Filter the entries below, keeping every line that has the word "agent".

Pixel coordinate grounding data

:::

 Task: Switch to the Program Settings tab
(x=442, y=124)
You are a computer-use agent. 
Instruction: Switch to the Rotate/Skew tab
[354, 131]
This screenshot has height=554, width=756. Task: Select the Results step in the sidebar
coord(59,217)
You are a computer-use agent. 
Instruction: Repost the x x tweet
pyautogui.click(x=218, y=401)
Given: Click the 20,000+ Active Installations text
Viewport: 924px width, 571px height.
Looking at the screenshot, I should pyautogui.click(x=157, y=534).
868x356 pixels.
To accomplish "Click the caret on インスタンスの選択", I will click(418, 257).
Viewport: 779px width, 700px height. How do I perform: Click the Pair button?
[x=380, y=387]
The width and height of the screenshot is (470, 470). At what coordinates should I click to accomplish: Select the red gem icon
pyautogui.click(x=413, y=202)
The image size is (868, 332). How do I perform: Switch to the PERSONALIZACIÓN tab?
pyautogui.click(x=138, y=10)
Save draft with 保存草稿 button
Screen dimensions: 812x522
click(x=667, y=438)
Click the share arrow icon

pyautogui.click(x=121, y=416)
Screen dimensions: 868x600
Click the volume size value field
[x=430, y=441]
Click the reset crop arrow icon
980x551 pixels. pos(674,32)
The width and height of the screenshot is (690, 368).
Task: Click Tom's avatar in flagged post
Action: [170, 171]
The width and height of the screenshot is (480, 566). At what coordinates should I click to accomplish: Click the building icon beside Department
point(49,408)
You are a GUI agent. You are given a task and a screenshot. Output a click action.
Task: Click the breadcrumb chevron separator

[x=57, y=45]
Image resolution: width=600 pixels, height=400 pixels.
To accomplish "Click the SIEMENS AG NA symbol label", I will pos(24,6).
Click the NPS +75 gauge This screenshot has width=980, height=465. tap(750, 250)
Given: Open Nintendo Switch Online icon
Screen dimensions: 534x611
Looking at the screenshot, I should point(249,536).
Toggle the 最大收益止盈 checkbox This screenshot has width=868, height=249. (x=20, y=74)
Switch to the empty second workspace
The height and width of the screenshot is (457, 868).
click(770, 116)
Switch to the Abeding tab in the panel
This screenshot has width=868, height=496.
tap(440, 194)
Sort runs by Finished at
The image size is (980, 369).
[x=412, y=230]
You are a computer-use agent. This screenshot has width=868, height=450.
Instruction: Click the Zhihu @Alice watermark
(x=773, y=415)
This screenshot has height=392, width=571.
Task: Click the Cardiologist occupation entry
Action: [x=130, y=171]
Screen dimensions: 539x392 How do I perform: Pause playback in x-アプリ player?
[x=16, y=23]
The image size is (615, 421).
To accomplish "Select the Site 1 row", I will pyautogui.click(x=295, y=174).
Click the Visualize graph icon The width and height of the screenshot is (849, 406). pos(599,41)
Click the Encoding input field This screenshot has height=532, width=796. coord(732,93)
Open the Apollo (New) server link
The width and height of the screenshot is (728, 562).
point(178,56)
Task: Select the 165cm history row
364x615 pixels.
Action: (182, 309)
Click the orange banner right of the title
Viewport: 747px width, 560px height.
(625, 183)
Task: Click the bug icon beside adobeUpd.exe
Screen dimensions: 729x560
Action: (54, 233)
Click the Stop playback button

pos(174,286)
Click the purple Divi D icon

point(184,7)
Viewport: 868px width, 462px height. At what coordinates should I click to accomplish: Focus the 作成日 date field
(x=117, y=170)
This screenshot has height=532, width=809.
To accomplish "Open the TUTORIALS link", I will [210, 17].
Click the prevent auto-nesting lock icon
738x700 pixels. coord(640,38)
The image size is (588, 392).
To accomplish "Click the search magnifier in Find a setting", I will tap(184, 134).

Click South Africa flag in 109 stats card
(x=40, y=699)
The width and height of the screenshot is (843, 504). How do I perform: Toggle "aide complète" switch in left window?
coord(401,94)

:::

## RESULT FOR THIS EXERCISE
You are a computer-use agent. 
You are a computer-use agent. 
You are a GUI agent. You are given a task and a screenshot. Output a click action.
You are a computer-use agent. This screenshot has width=868, height=450.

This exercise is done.